The last important event of [1973's] ‘pretty gruelling summer’, as far as the domestic scene of Greece was concerned, was the referendum on the amended Greek constitution.The junta had warned the British that they should not judge the referendum by British standards and members of the international press had expressed the certainty that it would be ‘a farce’. Mario Modiano [...] thought that the decision to abolish the monarchy had been taken a long time ago, told the British that the Colonels would not permit a repeat of the results of the 1968 plebiscite, in order to make them appear genuine: ‘If as seems likely they fudged the figures, they were likely to choose a more plausible percentage (like for example 78%)’ (emphasis added).This was also the opinion of some FCO officials who had realized, as early as in June 1973, that there was ‘little doubt as to the outcome of the referendum, although the government, who were believed to be embarrassed by the very high yes-votes in 1968, might prefer a rather smaller percentage in their favour this time’.The British conceded that it was ‘very easy’ to predict the outcome of the referendum, with the Colonels still controlling the levers of power and not being able to afford to lose.[...] As [British official J F R] Martin admitted shortly before the referendum, ‘few observers doubt that the figure has been decided in advance to within a few per cent’.Polling took place on 29 July to approve the new republican constitution and the appointment of Papadopoulos as president (reserving for him exclusive powers over defence, foreign affairs and internal security) and Angelis as vice-president.
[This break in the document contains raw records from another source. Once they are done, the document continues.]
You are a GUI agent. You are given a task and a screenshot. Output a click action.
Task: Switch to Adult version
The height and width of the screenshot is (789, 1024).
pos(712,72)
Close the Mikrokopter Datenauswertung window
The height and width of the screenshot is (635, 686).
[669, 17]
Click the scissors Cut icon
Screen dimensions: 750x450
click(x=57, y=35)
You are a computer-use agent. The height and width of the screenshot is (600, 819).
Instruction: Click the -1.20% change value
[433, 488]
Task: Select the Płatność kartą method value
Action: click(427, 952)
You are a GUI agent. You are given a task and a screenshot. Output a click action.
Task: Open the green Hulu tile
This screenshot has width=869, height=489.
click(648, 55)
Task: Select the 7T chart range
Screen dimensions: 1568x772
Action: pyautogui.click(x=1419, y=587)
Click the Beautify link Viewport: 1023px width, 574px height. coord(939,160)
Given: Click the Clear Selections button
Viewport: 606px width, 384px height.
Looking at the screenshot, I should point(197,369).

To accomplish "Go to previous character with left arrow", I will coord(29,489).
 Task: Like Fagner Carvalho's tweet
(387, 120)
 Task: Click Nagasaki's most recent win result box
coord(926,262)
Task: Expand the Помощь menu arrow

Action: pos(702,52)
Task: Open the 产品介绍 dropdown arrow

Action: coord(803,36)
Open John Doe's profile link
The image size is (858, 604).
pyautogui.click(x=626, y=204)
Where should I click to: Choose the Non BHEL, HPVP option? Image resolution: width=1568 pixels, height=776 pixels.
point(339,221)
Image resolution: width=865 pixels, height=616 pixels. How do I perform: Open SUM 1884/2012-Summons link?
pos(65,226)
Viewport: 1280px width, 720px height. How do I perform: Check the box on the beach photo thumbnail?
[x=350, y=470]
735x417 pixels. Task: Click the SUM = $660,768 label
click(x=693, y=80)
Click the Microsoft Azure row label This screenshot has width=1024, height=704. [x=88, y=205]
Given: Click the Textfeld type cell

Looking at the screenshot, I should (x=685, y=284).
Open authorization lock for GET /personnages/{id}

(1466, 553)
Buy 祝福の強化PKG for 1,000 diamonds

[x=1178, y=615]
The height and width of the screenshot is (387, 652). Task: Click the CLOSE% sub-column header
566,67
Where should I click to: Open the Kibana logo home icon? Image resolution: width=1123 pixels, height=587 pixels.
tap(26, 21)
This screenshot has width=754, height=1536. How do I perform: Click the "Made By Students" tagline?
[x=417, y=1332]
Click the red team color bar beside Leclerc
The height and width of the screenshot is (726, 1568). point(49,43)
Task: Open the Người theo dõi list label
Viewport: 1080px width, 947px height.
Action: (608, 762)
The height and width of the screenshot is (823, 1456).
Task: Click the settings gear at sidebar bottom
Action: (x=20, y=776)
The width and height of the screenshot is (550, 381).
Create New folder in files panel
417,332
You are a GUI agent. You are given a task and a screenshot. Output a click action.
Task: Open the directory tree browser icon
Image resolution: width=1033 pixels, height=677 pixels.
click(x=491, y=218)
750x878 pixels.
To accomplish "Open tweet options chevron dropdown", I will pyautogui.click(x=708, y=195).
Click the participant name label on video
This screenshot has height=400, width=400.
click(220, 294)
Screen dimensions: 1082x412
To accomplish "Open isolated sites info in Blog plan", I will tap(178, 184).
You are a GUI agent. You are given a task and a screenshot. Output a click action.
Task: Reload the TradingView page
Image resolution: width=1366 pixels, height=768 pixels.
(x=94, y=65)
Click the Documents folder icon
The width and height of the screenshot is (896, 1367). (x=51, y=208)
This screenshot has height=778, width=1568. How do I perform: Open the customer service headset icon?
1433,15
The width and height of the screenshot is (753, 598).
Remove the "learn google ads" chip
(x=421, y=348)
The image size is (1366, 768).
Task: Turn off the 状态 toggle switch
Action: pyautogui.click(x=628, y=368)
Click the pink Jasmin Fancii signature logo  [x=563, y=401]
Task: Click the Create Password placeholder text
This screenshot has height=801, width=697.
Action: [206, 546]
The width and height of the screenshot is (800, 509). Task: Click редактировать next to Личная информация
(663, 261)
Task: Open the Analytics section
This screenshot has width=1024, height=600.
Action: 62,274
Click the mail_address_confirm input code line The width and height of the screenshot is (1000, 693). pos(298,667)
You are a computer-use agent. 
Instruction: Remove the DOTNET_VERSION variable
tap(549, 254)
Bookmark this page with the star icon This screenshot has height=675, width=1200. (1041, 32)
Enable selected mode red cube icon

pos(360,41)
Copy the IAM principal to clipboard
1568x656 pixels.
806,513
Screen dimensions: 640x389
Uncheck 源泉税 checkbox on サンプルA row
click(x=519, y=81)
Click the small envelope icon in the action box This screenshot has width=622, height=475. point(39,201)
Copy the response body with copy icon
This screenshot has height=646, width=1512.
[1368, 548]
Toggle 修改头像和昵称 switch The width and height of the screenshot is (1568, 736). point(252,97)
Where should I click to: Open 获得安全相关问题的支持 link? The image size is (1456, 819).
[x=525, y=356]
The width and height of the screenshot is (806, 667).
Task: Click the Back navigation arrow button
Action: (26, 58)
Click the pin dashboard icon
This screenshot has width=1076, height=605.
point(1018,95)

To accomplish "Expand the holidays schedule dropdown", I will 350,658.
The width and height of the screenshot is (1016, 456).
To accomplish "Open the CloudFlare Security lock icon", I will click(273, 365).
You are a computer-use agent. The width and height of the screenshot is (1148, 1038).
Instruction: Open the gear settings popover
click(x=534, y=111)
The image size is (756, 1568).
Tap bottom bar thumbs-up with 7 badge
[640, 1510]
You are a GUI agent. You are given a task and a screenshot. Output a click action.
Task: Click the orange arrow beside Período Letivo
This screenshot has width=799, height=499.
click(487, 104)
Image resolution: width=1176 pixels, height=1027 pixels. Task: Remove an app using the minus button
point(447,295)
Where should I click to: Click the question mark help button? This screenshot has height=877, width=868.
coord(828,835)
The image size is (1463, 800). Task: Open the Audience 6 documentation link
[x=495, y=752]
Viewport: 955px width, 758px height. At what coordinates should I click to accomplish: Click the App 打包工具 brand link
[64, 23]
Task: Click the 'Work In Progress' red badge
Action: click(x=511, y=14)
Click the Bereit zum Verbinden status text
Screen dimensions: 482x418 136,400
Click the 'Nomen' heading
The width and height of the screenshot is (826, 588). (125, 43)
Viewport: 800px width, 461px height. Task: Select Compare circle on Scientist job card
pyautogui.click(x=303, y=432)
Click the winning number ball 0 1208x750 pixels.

The final results showed that ‘yes’ got the 78.4% of the vote, which was considered ‘a respectable looking percentage’ in London.The British embassy’s own estimate had been 78% (emphasis added).
The British, however, were in no doubt that there had been ‘a good deal of malpractice’, as they were aware that before the referendum the junta had ‘used all its very considerable influence to ensure the desired result’.
They also did not fail to notice that ‘something perhaps ha[d] changed’, as the regime had been taken by surprise by the strength of feeling against it, and that could result in the toughening of its attitude to palliate the hardliners.
The British representative concluded his report on the events by writing that ‘one [could] not have much confidence that Greece [was] yet firmly on the road leading back to anything that Western Europe would recognise as democracy’ [pp. 185-186].